We flew into Lauderdale a day early on January 1, 2012, and stayed at the Roadway on State Road 84, as usual. This year the motel was more hectic and expensive than other years, and the service (free airport and port shuttles) not as good. We need to find a better place. Our boarding of the Maasdam on Jan. 2 was delayed until mid-afternoon while they cleaned the ship after an outbreak of norovirus. After this 11-day cruise, we transferred to the Crown Princes for a two week back to back, and I'll make some comparisons. Our HAL stateroom, C325, was a good location, near stairs and atrium, but quiet. It had no minifridge, though we were able to rent one at $2 per day. We were wait listed for early seating and had problems getting seats assigned. This was my 51st cruise (life time total), with over 100 days on HAL ships, but their perks (compared with Princess cruises) are negligible. HAL offers discounts on merchandise and services (jewelry, clothing, spa, cover charges) or extras (lunches and snacks) we do not need. Princess offers preferred boarding and significant free internet time (based on 50 days) not available on HAL.
This smaller ship (1200 passengers) was easier to find our way around, and we almost never had to wait in lines (except for boarding), though the older clientele means more walkers, canes, and scooters. This is an observation, not a complaint (I'm getting there myself, age 84). Dining room staff and cabin stewards were excellent. The Maasdam, built in 1993, has had more than average problems with infections, which involve various restrictions and constant cleaning. Understandable and necessary, but annoying. We found the food very good, though we had the usual problem with getting small. They insist on large servings, leading to the waste of food and adding to our waists and the epidemic of obesity.
HAL gets a plus for a large, excellent library, with open shelves, a real librarian available most days 10 a.m. to 10 p.m. and magazines. The Princess library is small, with shelves often locked, and a crew member there part time. HAL also has a selection of over 1000 DVDs with a player in every room. It publishes a daily NY Times summary, in various languages, of news of the world, and has both CNN and Fox news channels. Princess has no DVD's and a repetitive CNN.
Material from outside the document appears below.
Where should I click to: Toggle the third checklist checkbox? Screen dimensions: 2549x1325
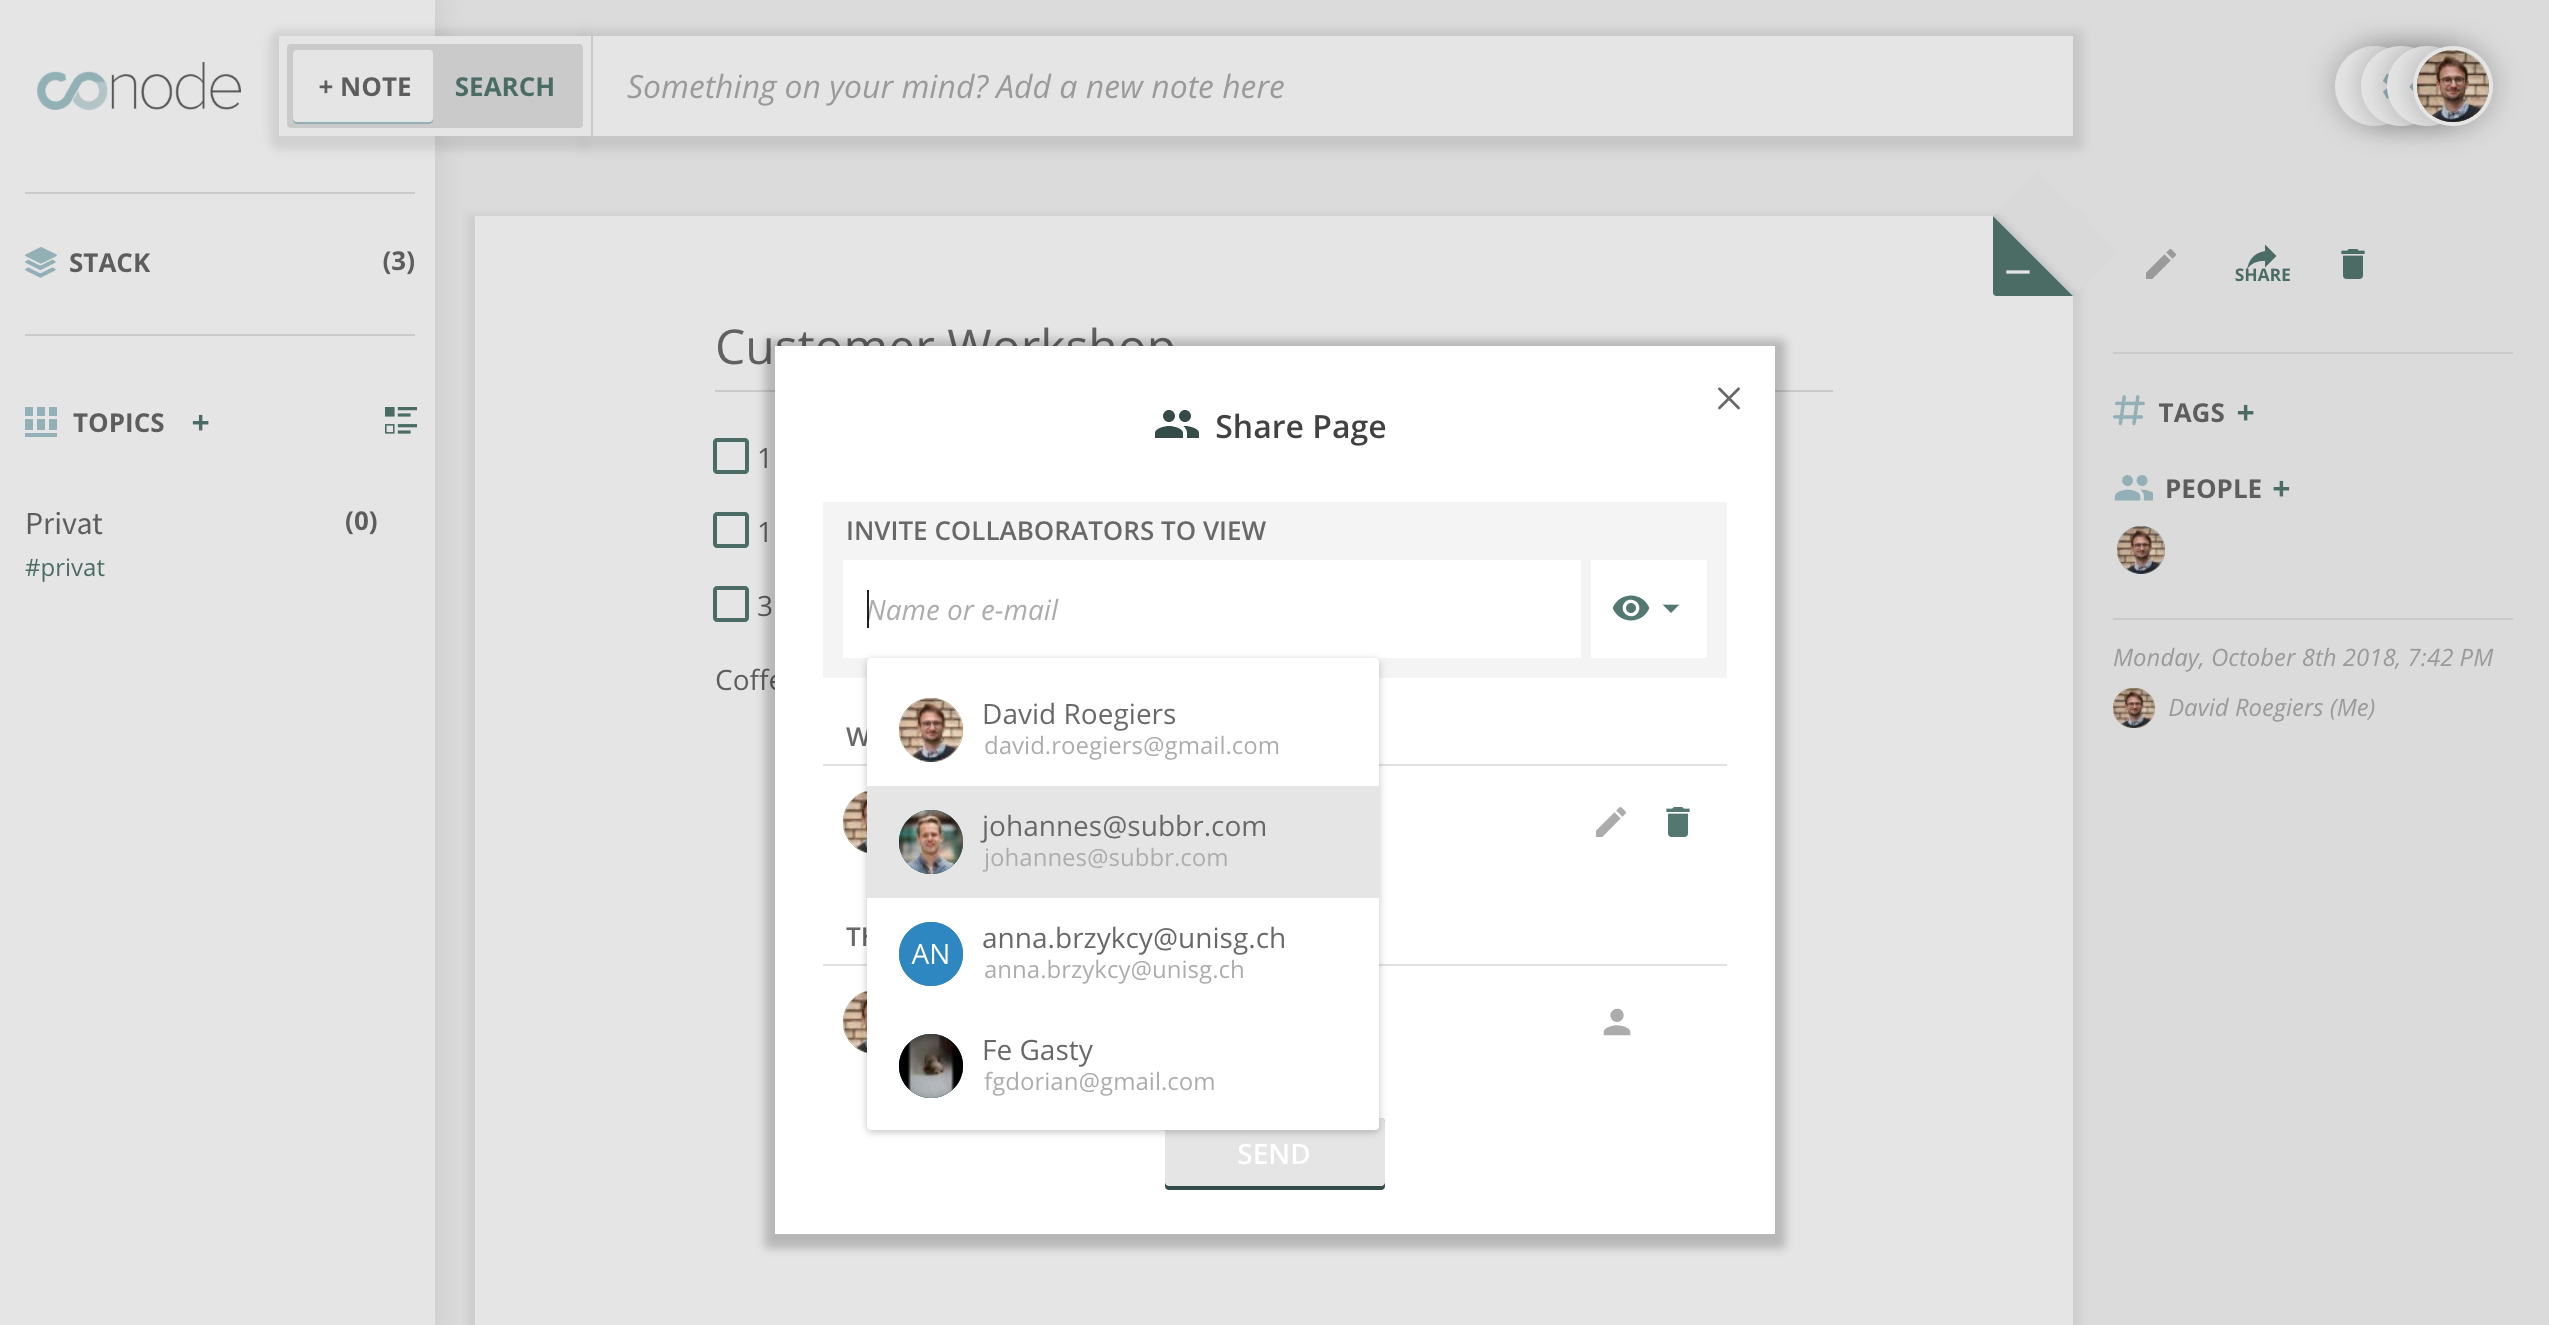click(x=731, y=604)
The HAL evening entertainment included some of the usual too loud Broadway type of song and dance, but also a variety: a wild odd juggler named Barnaby, a crew show, a non-raunchy family comedian, other odd acts, and the incomparable Adagio string quartet. A bonus on this cruise was the presence of over four hundred musicians and dancers celebrating an annual Jazz at Sea convention. Every day from 10 a.m. to 10 p.m. there was wonderful New Orleans jazz, with some talented dancing. We could hear the "Saints go marching in," and this was a saintly cruise: St. Croix, St. Kitts, St. Vincent, St. Lucia, St. Maarten, plus Barbados.
We usually find our own activities in the ports. The maps provided by HAL focus on the fancy expensive stores found almost everywhere, the International Diamonds, Emeralds, Tanzanite, and such (employing cheap local labor and exporting profits). These maps are not much help in finding interesting local places. The decor here is OK, but inferior to that of the newer HAL ships.
The disembarkation (we travel with carry-on only, and can do an early walk-off) was fast and easy. The next day, Jan. 13, we boarded the Crown Princess for a two-week back to back sailing, described in a separate review. All things considered, I probably prefer HAL, though I rate both lines above most of the others in that price level, and especially appreciate the perks of Princess.